In his introductory chapter, Gushee writes of how his own experiences and study have led him to consider “fresh thinking about what Christian sexual ethics should look like.” Such “fresh thinking,” I think, is precisely what conservative evangelicals are afraid of, but I don’t think they actually have much to fear from this book.

I have never asked whether the disciplined covenantal-marital standard in Christian sexual ethics should be weakened,” Gushee writes:

I am instead asking whether devout gay and lesbian Christians might be able to participate in the covenantal-marital sexual ethical standard— one person, for life, faithful and exclusive, in a loving, nonexploitative, noncoercive, reciprocal relationship, that is the highest expression of biblical sexual ethics — which, in fact, a goodly number are already doing. I can’t find a compelling reason to say no anymore.

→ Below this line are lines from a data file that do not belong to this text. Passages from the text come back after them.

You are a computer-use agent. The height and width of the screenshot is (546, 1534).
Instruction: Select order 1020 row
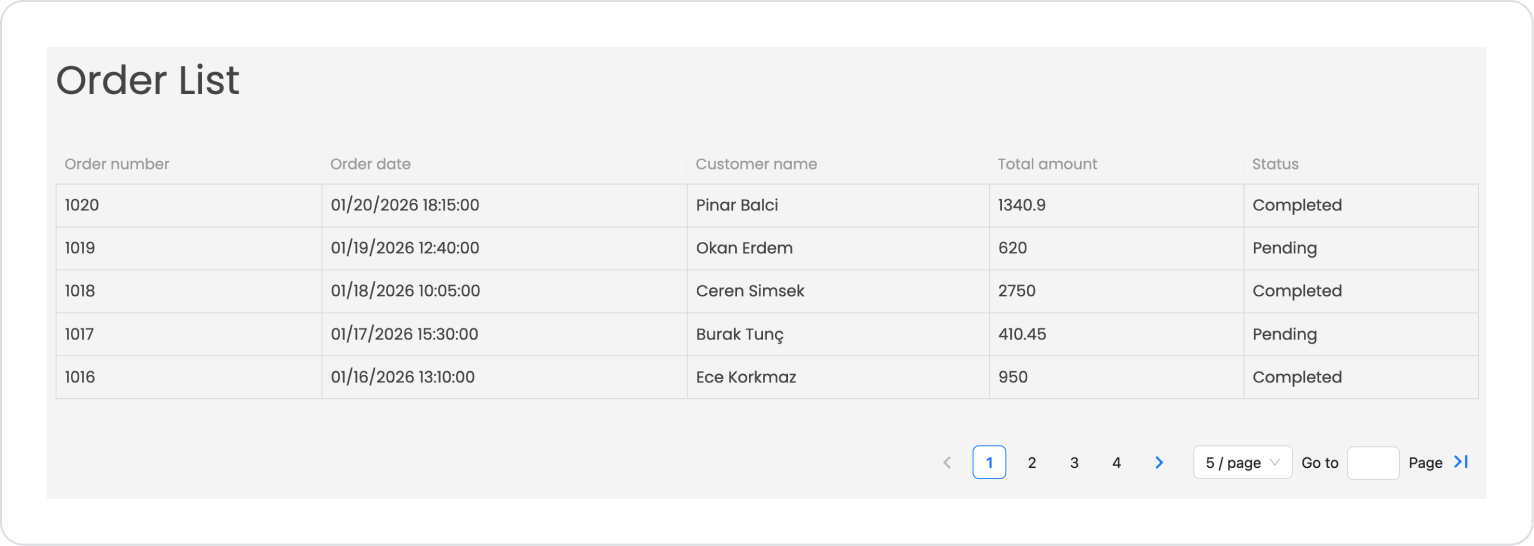point(82,205)
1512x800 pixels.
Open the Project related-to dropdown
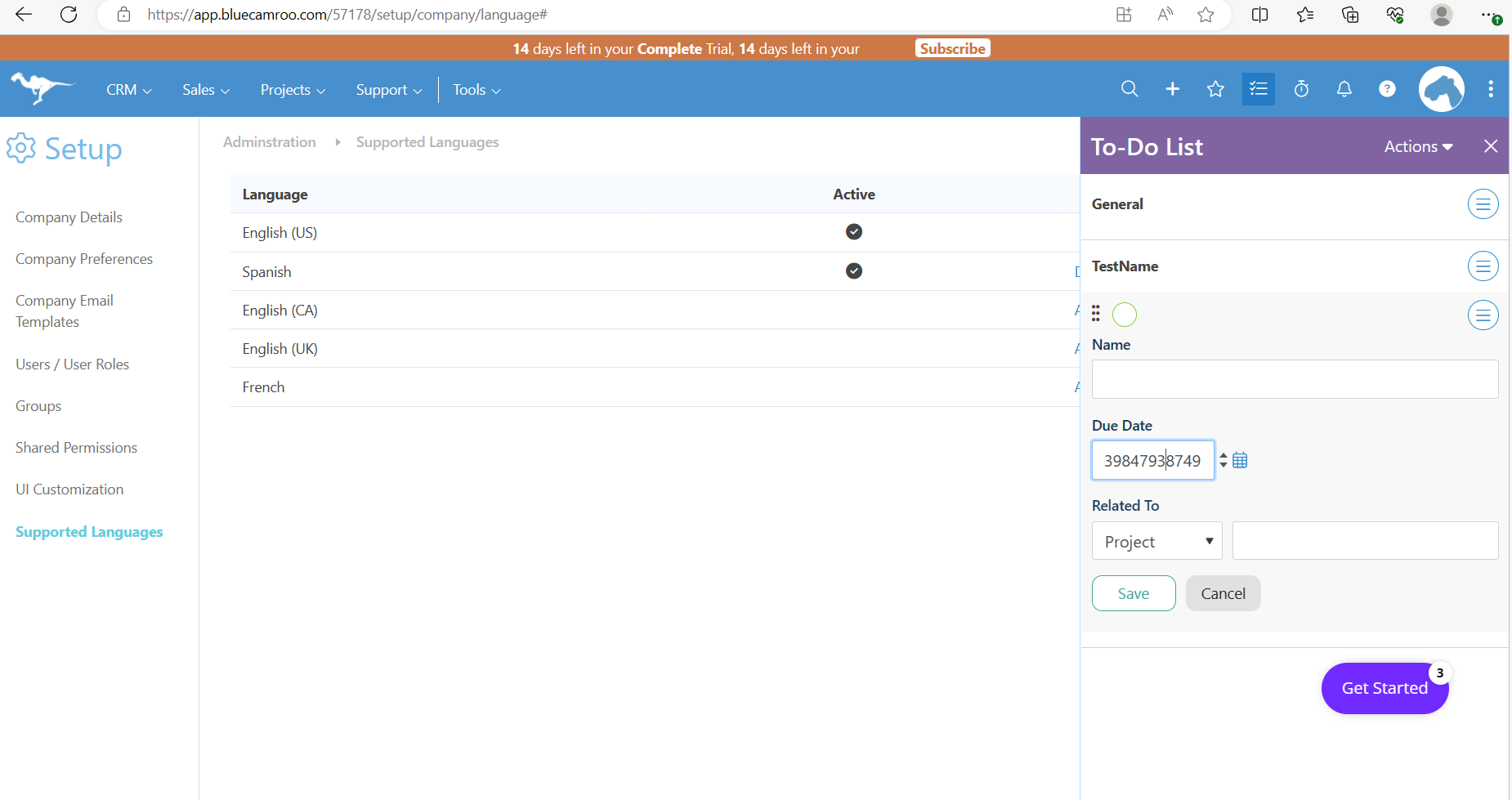(x=1157, y=541)
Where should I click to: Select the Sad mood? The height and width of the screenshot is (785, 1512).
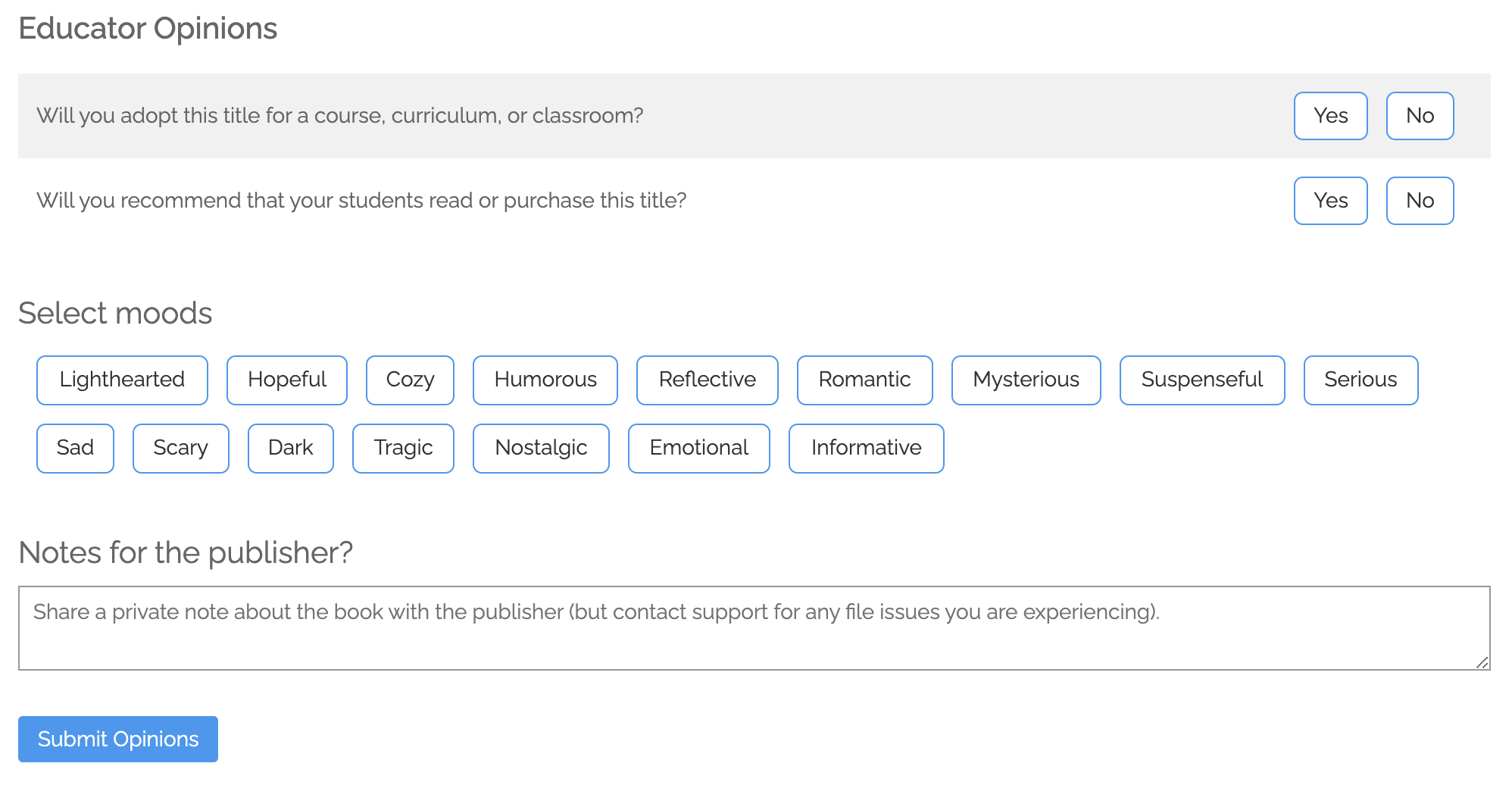click(75, 449)
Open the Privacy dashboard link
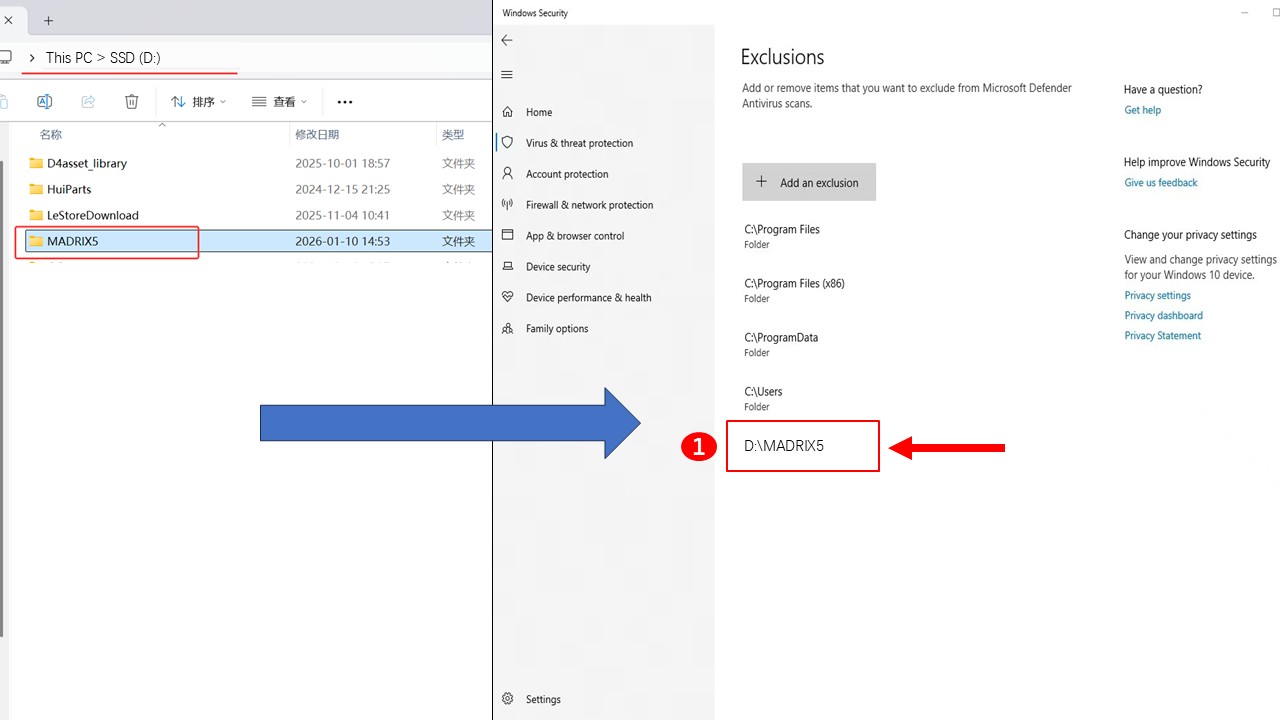This screenshot has width=1280, height=720. click(x=1163, y=316)
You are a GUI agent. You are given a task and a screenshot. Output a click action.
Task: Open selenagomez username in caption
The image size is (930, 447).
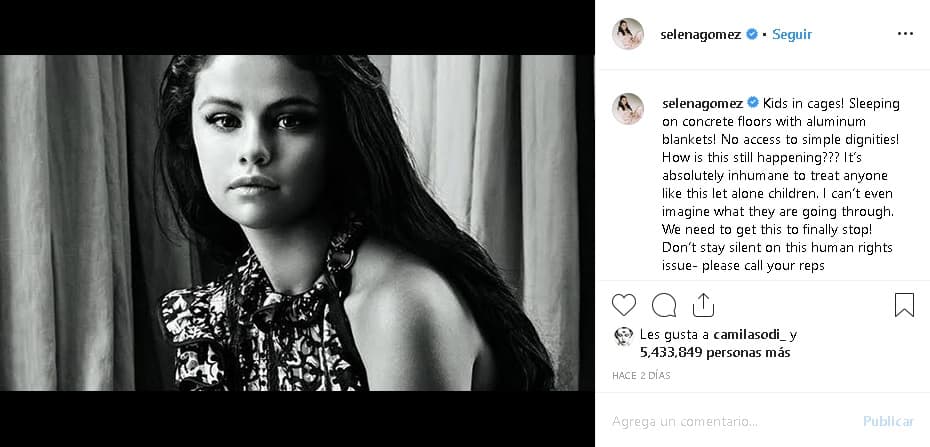[x=702, y=103]
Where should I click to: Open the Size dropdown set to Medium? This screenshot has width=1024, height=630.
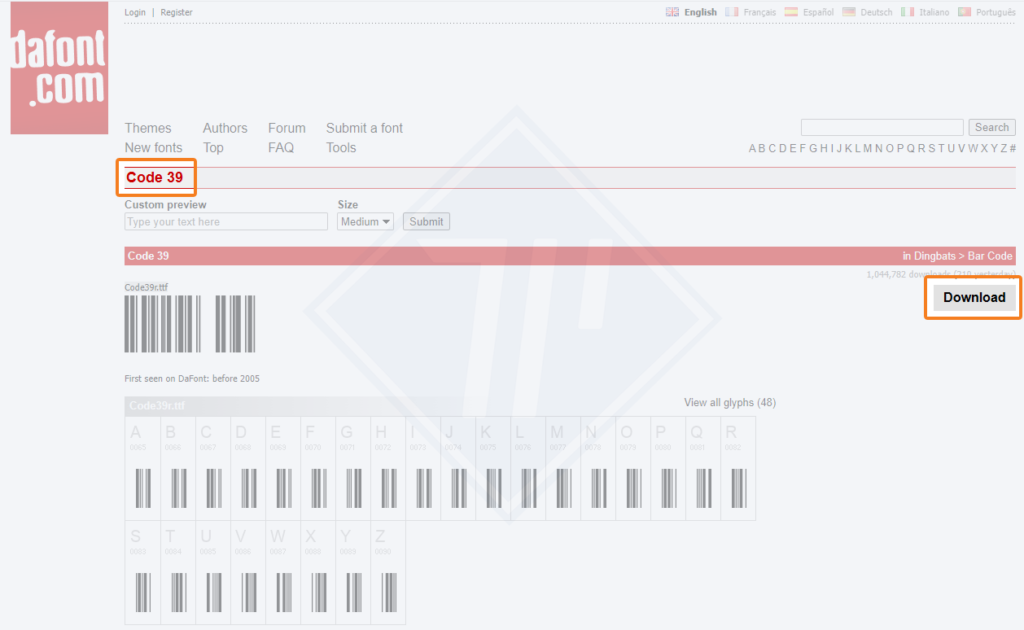[365, 222]
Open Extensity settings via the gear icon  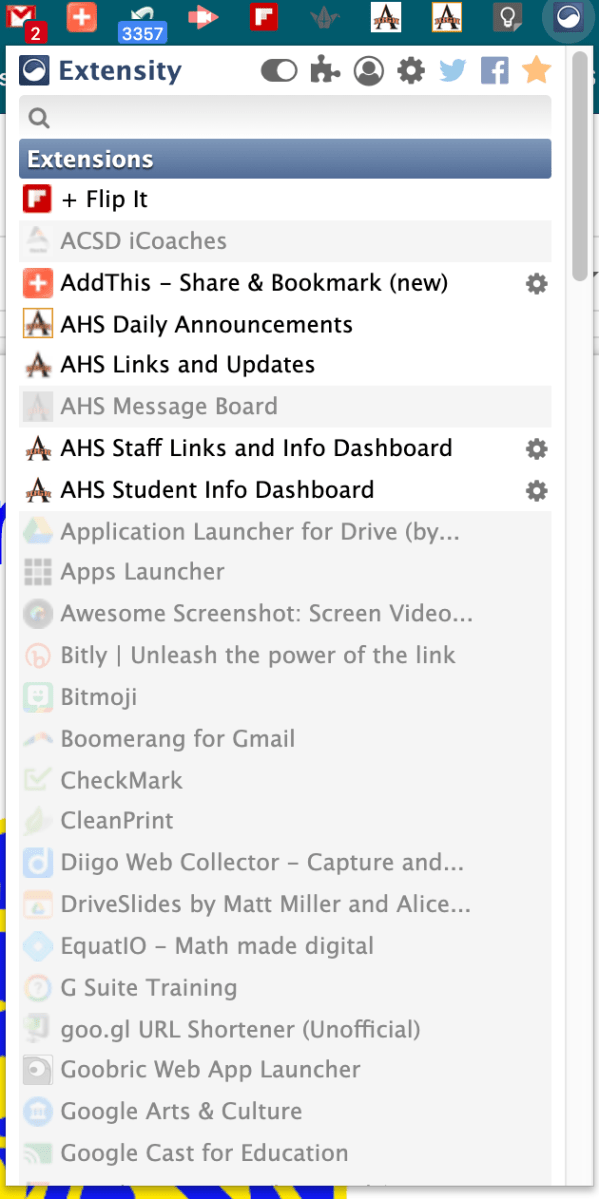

The weird tribal dynamics that are already causing this book to be denounced as a “controversial,” radical, dangerous and un-biblical tract cannot change the fundamental fact that this is an eminently conservative argument in support of a sternly conservative Christian sexual ethic.

As such, I think this book also works as a good conversation-starter or conversation-furtherer for white evangelical congregations fretting about this “issue.” Changing Our Mind would be an excellent book to lend to a conservative American evangelical who’s struggling with what to think — or with how to think — about how to respond to LGBT Christians in their community. It’s a helpful, accessible starting point for those who are beginning to realize that the evangelical status quo of deny/ignore/exclude is unsustainable.

My favorite part of this book, though, is a discussion near the end of what Gushee describes as “transformative encounters and paradigm leaps.” This is the one bit that really might be as subversive and dangerous as Gushee’s inquisitors make it out to be. And I’m not just saying that because it’s here, at last, that Gushee’s argument finally arrives at the stories I love so much from the book of Acts. “God has shown me that I should not call anyone profane or unclean,” the apostle Peter says in Acts 10. But, as Gushee notes, Peter didn’t manage to learn this from the vision God sent him on the rooftop, he only truly understood it from his “transformative encounter” with the Gentiles themselves.

The same thing has happened time and again in the best moments of Christian history. An older or inadequate way of connecting the biblical dots gets shredded by transformative encounters with real human beings.

In precisely these encounters, many attest to the experience of God’s transformative Spirit.

This is how our minds can be changed — “transformative encounters with real human beings.” Such encounters, Gushee argues, are an experience of God’s Spirit at work.

And if that is what is going on — if God’s Spirit is at work and on the move — then the tribal gatekeepers frightened by this book have very good cause to be frightened indeed.

– – – – – – – – – – – –

* Full disclosure: Dave Gushee is an old friend and a former colleague from our time with Evangelicals for Social Action and Prism magazine back in the 1990s. He’s quite a bit more conservative than I am — or perhaps, to put it in geekier terms, he’s more Lawful Good than my own Chaotic Good leanings tend to favor. But I also admire and respect him enormously and I’m grateful to him for helping to shape my thinking, my character, and my faith in many ways over the years. So if you’re looking for a completely objective, unbiased, clinically detached and wholly disinterested evaluation of this book, you won’t find it here, sorry. (Actually, you won’t find it anywhere, because there’s no such thing as a completely objective, unbiased, clinically detached and wholly disinterested evaluation of anything.)

** Gushee even drags out the standard Cole Porter non sequitur, reliably imagining it to be an argument for or a response to … something. Ugh. Is this some kind of requirement in the evangelical ethics guild? Does every discussion of sexual ethics have to include a dismissively clueless reference to this “anything goes” strawman? … Wait. I feel a rant brewing, and that would be out of place in an otherwise positive book review post, so hold that thought.